Il fondo Trilussa

Carlo Alberto Salustri, più noto con lo pseudonimo di Trilussa (Roma, 6 ottobre 1871 - 21 dicembre 1950) visse e lavorò dal 1915 al numero 7 di via Maria Adelaide presso piazza del Popolo, in un palazzo umbertino occupato dagli studi Corrodi concepiti per l’uso come ateliers da parte di artisti (tra questi, Giulio Aristide Sartorio, Pio Joris, Ernesto Coleman, Onorato Carlandi).

L’ambiente, alto e spazioso, era suddiviso in modo da ospitare una zona privata nella parte superiore, cui si accedeva da un ballatoio; e, in quella inferiore, lo studio vero e proprio, in cui trovava posto la vastissima collezione del poeta. Con una modalità che ricordava le Wunderkammer del passato, come anche le stanze più caratteristiche del contemporaneo Vittoriale di Gabriele D’Annunzio sul lago di Garda, agli arredi e alle opere d’arte si affiancavano fotografie, libri, soprammobili, animali impagliati e esemplari botanici, nonché i più disparati oggetti bizzarri o di nessun valore.

Dettaglio di Trilussa con Massimo Bontempelli e Guelfo Civinini a Montecatini,1920 - 1930

Poco dopo la morte di Trilussa, lo studio fu dichiarato di interesse particolarmente importante ai sensi della legge vigente (cosiddetta legge Bottai del 1939); nel 1954 i diritti sui beni dello studio passarono dagli eredi alla Società Fono-Roma, già proprietaria dell’immobile, che l’anno successivo donò i materiali al Comune di Roma. Dopo una permanenza di una decina di anni presso il Museo di Roma in Palazzo Braschi, il Fondo Trilussa fu destinato al Museo del Folklore e dei poeti romaneschi, aperto nel 1977. Ai numerosi oggetti, si aggiunge un sostanziale numero di documenti, carteggi e fotografie che offrono materia per una lettura della vita del poeta e dello scenario in cui visse.

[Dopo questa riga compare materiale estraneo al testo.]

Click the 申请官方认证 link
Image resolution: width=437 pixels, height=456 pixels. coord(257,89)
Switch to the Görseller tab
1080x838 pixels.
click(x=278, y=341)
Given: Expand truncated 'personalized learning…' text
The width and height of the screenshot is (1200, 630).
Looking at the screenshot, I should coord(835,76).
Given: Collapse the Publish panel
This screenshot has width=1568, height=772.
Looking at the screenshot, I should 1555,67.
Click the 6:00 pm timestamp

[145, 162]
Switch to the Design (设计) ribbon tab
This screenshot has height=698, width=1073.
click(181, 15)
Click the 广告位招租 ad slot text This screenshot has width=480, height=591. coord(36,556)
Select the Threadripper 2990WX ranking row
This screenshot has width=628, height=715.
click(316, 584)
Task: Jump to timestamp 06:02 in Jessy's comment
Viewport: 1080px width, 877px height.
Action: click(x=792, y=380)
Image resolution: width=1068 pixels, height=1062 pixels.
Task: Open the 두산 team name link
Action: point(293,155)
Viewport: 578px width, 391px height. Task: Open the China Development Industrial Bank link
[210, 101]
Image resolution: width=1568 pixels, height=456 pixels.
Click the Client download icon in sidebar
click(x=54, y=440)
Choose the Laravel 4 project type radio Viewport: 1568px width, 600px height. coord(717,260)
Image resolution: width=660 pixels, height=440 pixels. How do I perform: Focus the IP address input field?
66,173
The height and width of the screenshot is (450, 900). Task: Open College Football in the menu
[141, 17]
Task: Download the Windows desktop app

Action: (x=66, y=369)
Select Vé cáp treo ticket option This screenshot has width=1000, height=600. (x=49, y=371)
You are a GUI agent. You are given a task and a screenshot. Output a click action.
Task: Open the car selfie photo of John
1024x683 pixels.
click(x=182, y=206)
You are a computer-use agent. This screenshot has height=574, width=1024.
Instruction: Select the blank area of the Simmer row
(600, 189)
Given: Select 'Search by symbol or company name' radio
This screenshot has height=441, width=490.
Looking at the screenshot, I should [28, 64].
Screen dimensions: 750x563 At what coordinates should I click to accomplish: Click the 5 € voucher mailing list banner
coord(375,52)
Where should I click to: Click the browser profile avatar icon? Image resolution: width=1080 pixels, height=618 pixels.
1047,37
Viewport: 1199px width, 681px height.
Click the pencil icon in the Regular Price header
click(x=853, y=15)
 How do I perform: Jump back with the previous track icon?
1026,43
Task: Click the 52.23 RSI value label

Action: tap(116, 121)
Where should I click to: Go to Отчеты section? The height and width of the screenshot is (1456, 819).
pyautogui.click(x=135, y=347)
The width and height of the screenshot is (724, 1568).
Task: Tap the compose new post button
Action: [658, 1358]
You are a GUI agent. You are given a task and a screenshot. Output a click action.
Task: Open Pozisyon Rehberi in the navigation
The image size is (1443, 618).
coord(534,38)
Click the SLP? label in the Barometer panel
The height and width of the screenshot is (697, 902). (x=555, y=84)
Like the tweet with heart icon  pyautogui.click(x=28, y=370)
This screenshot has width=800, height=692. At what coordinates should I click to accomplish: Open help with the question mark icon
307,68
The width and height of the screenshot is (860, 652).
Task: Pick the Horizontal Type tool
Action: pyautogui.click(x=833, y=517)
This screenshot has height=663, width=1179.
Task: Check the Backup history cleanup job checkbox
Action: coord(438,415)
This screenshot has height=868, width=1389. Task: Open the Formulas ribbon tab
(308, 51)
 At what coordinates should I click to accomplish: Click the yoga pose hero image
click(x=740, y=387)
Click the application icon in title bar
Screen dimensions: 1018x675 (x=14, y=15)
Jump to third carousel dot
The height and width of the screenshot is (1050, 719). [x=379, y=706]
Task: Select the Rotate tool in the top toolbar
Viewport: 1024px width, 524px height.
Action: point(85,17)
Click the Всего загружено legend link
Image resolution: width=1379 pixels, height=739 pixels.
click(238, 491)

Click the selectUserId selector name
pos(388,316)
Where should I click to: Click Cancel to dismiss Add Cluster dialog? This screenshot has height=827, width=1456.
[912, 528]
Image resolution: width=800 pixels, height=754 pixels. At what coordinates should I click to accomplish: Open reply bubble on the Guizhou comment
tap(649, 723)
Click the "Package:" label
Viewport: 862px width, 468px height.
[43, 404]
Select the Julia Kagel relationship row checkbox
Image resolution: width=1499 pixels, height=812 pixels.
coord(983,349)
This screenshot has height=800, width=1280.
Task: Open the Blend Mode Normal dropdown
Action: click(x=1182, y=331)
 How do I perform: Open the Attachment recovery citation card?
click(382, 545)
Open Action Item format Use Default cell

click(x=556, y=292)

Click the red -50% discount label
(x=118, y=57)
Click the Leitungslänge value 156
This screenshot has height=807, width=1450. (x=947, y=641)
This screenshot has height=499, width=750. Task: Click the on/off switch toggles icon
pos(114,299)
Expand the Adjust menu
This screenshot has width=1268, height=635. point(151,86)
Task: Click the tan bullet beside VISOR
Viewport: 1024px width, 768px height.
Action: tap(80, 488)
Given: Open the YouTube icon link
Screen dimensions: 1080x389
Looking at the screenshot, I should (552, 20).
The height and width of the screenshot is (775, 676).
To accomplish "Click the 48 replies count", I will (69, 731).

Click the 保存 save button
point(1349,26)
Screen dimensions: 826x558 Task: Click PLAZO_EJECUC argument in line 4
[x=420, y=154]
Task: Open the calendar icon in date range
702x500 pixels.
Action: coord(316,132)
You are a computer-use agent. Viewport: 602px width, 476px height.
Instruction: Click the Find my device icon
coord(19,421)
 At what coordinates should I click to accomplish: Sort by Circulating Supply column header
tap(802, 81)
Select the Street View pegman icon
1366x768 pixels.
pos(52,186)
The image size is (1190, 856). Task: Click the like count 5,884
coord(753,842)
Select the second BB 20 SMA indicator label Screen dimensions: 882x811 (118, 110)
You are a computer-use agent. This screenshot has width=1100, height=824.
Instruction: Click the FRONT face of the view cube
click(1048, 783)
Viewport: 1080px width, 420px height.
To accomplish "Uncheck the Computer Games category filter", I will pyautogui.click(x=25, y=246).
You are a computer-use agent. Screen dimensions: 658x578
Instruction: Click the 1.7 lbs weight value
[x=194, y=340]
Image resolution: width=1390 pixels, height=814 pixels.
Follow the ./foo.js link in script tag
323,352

Con la ristrutturazione all’inizio del nostro secolo, cui corrisposero una nuova missione culturale e l’attuale denominazione di Museo di Roma in Trastevere, si procedette a elaborare l’allestimento ancora presente che intende richiamare e suggerire l’originaria configurazione dello studio e l’approccio collezionistico - al tempo stesso coltissimo e accumulatorio - del suo proprietario.

Nel 2002 lo Studio Azzurro concepì un’installazione per raccontare la figura del poeta nella sua complessità di uomo pubblico e privato, con le amicizie e le donne che lo hanno circondato.

La messa in scena dell’opera La Stanza di Trilussa si dispiega tra gli spazi vuoti lasciati nella fitta trama di quadri, mensole e sopramobili, con una selezione di immagini proiettate in movimento che completano il racconto degli oggetti: un proiettore rotante si ferma a sorpresa su quattro punti delle pareti e mostra brevi azioni. Una scacchiera appartenuta a Trilussa viene animata da una partita ancora in corso. Giornali e lettere dell’epoca si srotolano uno sopra l’altro, ripercorrendo la carriera del poeta. All’interno di una cornice scorrono i suoi ritratti. Anna Magnani recita alcune delle sue poesie, in video d’archivio.

Con questa modalità prendono forma, una dopo l’altra, le testimonianze dirette della vita privata e pubblica di Trilussa, che permettono al visitatore di comprenderne la poesia alla luce della quotidianità dei suoi oggetti e della sua vita. In questa stanza narrativa, una collezione – troppo vasta per essere interamente esposta – viene rievocata virtualmente e diviene collegamento tra il pubblico e il mondo personale di Trilussa.